Start of Selected excerpt

# Testing proportions

A question often arises in the course of comparing results of medical treatments, “Are the differences in proportions of outcomes of interest observed in different populations due to chance?” A variation on the same theme is, “Is the difference between the hypothesized and observed proportions of outcomes of interest due to chance?”

In the most general case, sources (e.g., [22]) recommend using the **pooled two-proportion \(z\)-test** for ascertaining that the difference in percentages of positive outcomes between two samples is *not* due to chance. It proceeds as follows:

formulate the null hypothesis\[H_0 : p_1=p_2\], where \(p_i, i=1,2\) is the \(i\)-th proportion of outcomes of interest;

calculate proportions of outcomes of interest in each sample\[\hat{p_1}\] and \(\hat{p_2}\);

calculate the total combined (pooled) proportion of outcomes of interest\[\hat{p} = \frac{n_{p_1} + n_{p_2}}{n_1+n_2}\], where \(n_{p_i}, i=1,2\) is the number of positive outcomes in the \(i\)-th sample, \(n_i, i=1,2\) is the number of observations in the \(i\)-th sample;

calculate the standard error of the estimated difference \(\hat{p_1} - \hat{p_2}\):

\(SE = \sqrt{\hat{p}\left( 1-\hat{p} \right) \left( \frac{1}{n_1} + \frac{1}{n_2} \right)}\);

calculate the \(z\)-statistic\[z = \frac{\hat{p_1}-\hat{p_2}}{SE}\]

calculate the \(p-\)value for the \(z\)-statistic;

if the \(p\)-value is lower than the chosen threshold (e.g., \(5\%\)), reject \(H_0\), i.e., assume that the samples come from different distributions, otherwise accept it, i.e., assume that the samples came from the same distribution.

End of Selected excerpt
Start of Dataset entries

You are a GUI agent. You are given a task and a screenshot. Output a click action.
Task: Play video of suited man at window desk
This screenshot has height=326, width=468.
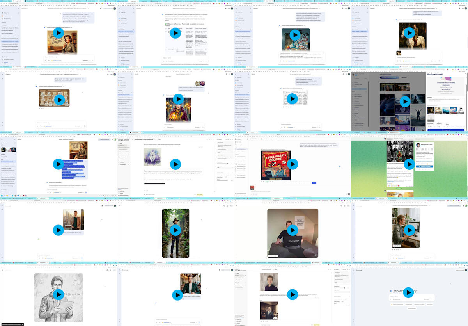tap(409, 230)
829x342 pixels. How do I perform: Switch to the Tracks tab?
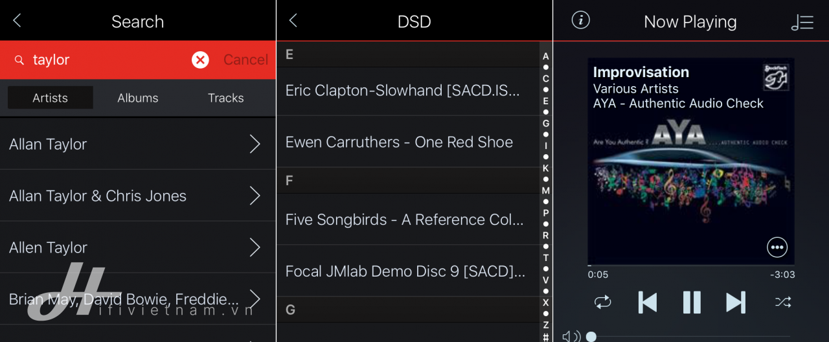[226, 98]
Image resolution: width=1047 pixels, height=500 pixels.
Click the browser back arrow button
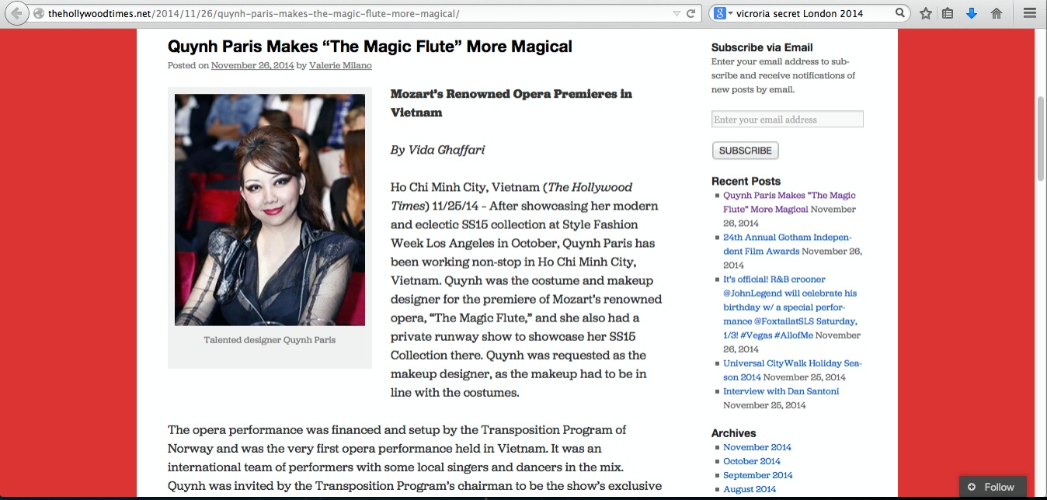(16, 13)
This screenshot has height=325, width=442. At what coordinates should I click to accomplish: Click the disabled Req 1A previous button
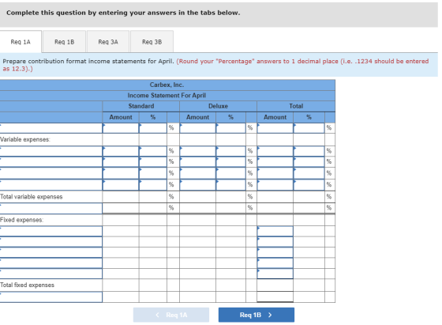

End of Dataset entries

Work item A
Answer these questions from the text on testing proportions:
(i) What null hypothesis does the pooled two-proportion z-test formulate?
(ii) What example is given for the chosen p-value threshold?
(iii) When the p-value falls below that threshold, what is assumed about the samples?
Work item B
From the text on testing proportions, extract the passage between "calculate the total" and "the same distribution.", inclusive, copying it word for word.
Rely only on the text on testing proportions.

Problem solution A
(i) H₀: p₁ = p₂, where pᵢ is the i-th proportion of outcomes of interest.
(ii) 5%.
(iii) H₀ is rejected, and the samples are assumed to come from different distributions.

Problem solution B
calculate the total combined (pooled) proportion of outcomes of interest\[\hat{p} = \frac{n_{p_1} + n_{p_2}}{n_1+n_2}\], where \(n_{p_i}, i=1,2\) is the number of positive outcomes in the \(i\)-th sample, \(n_i, i=1,2\) is the number of observations in the \(i\)-th sample;

calculate the standard error of the estimated difference \(\hat{p_1} - \hat{p_2}\):

\(SE = \sqrt{\hat{p}\left( 1-\hat{p} \right) \left( \frac{1}{n_1} + \frac{1}{n_2} \right)}\);

calculate the \(z\)-statistic\[z = \frac{\hat{p_1}-\hat{p_2}}{SE}\]

calculate the \(p-\)value for the \(z\)-statistic;

if the \(p\)-value is lower than the chosen threshold (e.g., \(5\%\)), reject \(H_0\), i.e., assume that the samples come from different distributions, otherwise accept it, i.e., assume that the samples came from the same distribution.